Manchester House had almost been restored to her full glory. After living at the place for over four long years, going now on his fifth, the Atchison City Council had started to relax, the police were easy, and Lex couldn’t care less-he never understood why there had been such a fuss to purchase the cursed place.

The house suited him well.

Two movers were trying to take a huge dresser up the main staircase. The piece was a lovely French design that had once been owned by Benjamin Franklin. In a huff of exhaustion, one of the movers lost his footing.

“Watch out!” one of the movers yelled, wiping sweat off his brow.

The dresser started to tumble down the stairs. Not damaged but a little worse for the wear, the ancient piece of furniture landed on its side near the kitchen door. Both movers darted down the stairs, doing their best to gather up the damage.

Frustrated and completely oblivious to the personal exhaustion of the hired movers, Lex thundered out of the kitchen, angry. He cared not for the people of Atchison. Only that they were cheap and mentally useable toward his purpose. Money talked, and he had a lot of it.

“What’s going on here?” Lex yelled, noticing the damaged dresser for the first time. An annoyed ache appeared on his face, remembering the small fortune he had paid for it. “I hired you men to move my furniture. Now move it!” He paused, looking at his watch. Time was money. “Don’t think that I’m going to pay you double after five, either.”
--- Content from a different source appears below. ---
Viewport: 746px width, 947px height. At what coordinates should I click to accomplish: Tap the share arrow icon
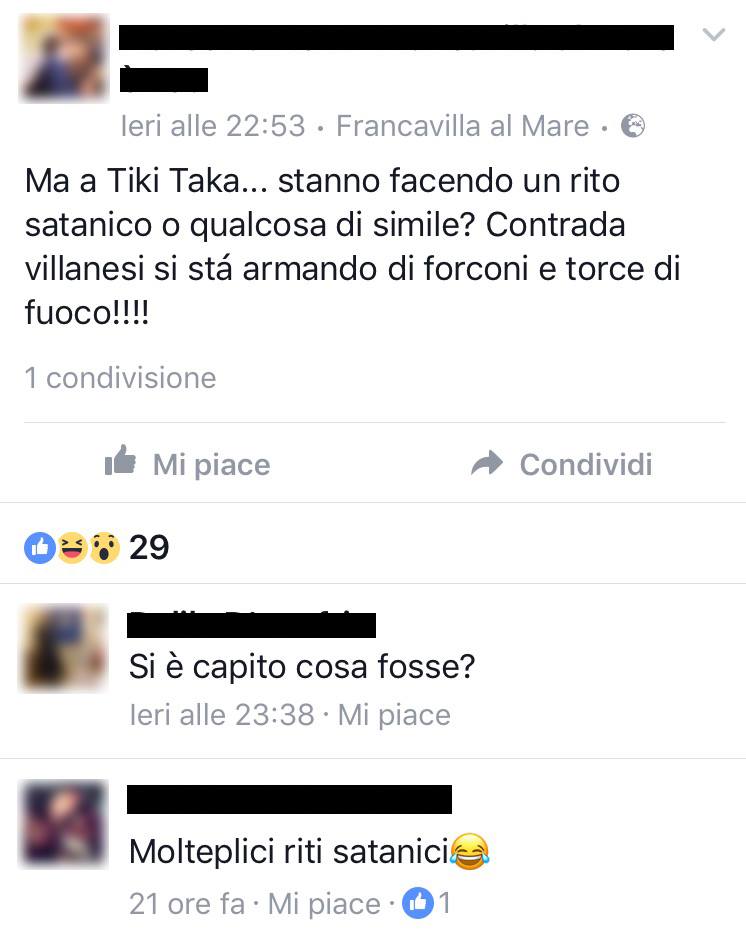coord(487,463)
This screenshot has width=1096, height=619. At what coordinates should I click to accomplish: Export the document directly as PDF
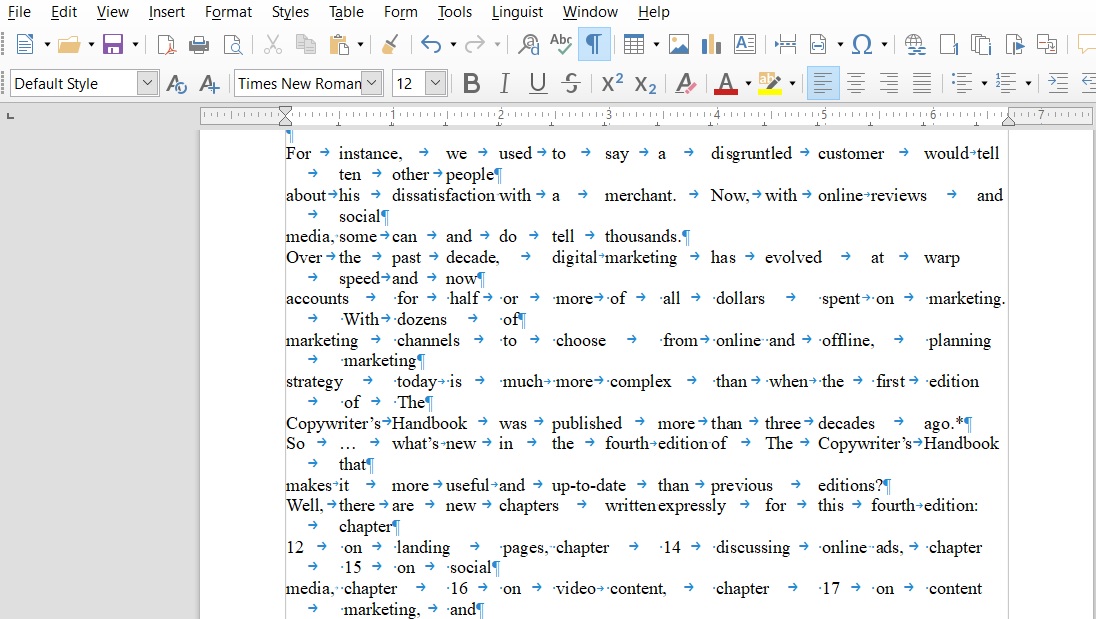[x=166, y=44]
With a huff he re-entered the kitchen.

:They are laughing at you. Can’t you see that? Foolish man.:

Entering the kitchen, Lex didn’t notice that he was being watched. An evil Shape looking like the timid frame of an innocent farm girl stood glaring at him with angry eyes. Staring at him from the staircase, looking down into the kitchen. Eyes forever piercing down at him. Through a veil of rotted, matted hair. Dead hair. A corpse’s hair.

The movers did not see the Shape.

Lex, wiping a layer of sweat off his forehead, tried to pretend that he didn’t.

:Pick up a knife. Show them that you are a man! Blood. Give me blood.:

“Come on, guys,” one of the movers said. An older gentleman, obviously the one in charge. “We have a job to do.”

Lex fought to look back, doing his best to remain calm.

The Shape was nowhere to be seen. Gone.

“My imagination,” Lex tried to say, comforting himself into a delusion of safety.

The kitchen started to turn cold. Lex started to react to the draft, shivering. He absently started to run his hands together. “This house is going to send me to an early grave. Cold as a tombstone in here.”

Lex absently looked around, noticing a stack of plastic tarps and duct tape. Grabbing a roll of tape and a tarp, the cook proceeded to tape up one of the windows. Suddenly something started to attack the plastic. Something unseen. Something invisible to the eye.

Something.

The plastic started to rattle and bulge. A phantom hand of some kind started beating away at the plastic, wanting to pull away from the window. It was as if some force was aware or became aware of the sudden application of the tarp to the window and ended up trapped between the open air and the tarp. Like a fly stuck between window and curtain, the force waged its battle, wanting to be free.